→ **Data supplied**
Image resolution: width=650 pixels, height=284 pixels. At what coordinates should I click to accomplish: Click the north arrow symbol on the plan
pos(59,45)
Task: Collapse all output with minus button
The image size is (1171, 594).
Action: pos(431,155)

→ **Instructions for the task**
Render each line of the data above as a row in a Markdown table with the columns Row and Data line, numbering the rows in order and omitting blank lines.

→ **Response**
| Row | Data line |
|---|---|
| 1 | Image resolution: width=650 pixels, height=284 pixels. At what coordinates should I click to accomplish: Click the north arrow symbol on the plan |
| 2 | pos(59,45) |
| 3 | Task: Collapse all output with minus button |
| 4 | The image size is (1171, 594). |
| 5 | Action: pos(431,155) |